Edición Online | 07-08-2008 | 15:14
La chica tenía 16 años
Confesó el asesino de la adolescente rosarina
Corresponsalía Rosario
Un estudiante de Ciencias Económicas, de 23 años, detenido por el crimen de una chica de 16 años, confesó anoche ser el autor del homicidio de la joven que murió el martes a la noche de un disparo en la cabeza en el barrio Azcuénaga, en Rosario. Hoy a las 15, la jueza de Instrucción Alejandra Rodenas, indagará al muchacho para que ratifique en sede judicial lo que confesó en la comisaría 6ª.
El crimen ocurrió el martes a la noche en Sucre y San Juan, donde la chica de 16 años que mantenía una relación amorosa con el detenido Andrés Sosa apareció muerta con un disparo en el occipital derecho.
El mismo día del homicidio el joven se presentó en la comisaría 30ª donde tiene un conocido, pero en un principio negó ser responsable de la muerte de la adolescente. Tras ser trasladado a la seccional 6ª que tiene jurisdicción en el caso el muchacho quedó incomunicado, y tras varias horas de interrogatorio finalmente confesó haber asesinado Gabriela Liliana Núñez, según dejaron trascender anoche fuentes judiciales.
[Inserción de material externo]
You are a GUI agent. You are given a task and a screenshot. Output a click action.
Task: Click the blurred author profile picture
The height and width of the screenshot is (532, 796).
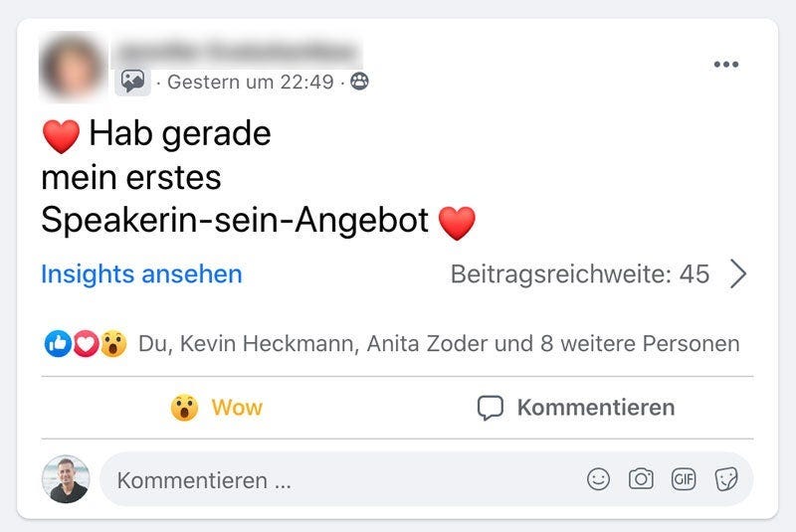tap(72, 65)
Incluso, admitió que el arma con la que habría matado a la muchacha la intentó “descartar” al arrojarla en un tramo de la autopista Rosario-Santa Fe, a la altura de San Lorenzo.
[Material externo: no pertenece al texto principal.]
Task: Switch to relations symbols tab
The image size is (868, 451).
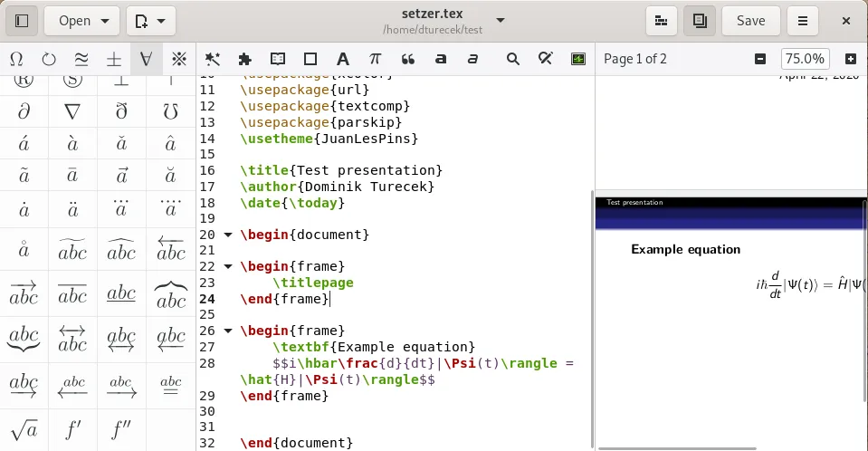Action: [x=81, y=59]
De acuerdo con las fuentes, Andrés Sosa adujo que no tuvo la intención de matar a Gabriela Núñez, a la que pretendía amedrentar con el arma. “Dijo que quiso hacer un disparo al aire”, señalaron los voceros a cargo de la investigación.
Otro punto de la trama policial que trascendió ayer es que antes de que se desencadenara el crimen de la joven, Sosa habría enviado un mensaje de texto por su celular a la víctima anticipándole que la iba a asesinar. Y a su vez, amigas de Gabriela hicieron circular mensajes que advertían que Andrés Sosa iba a cumplir su amenaza.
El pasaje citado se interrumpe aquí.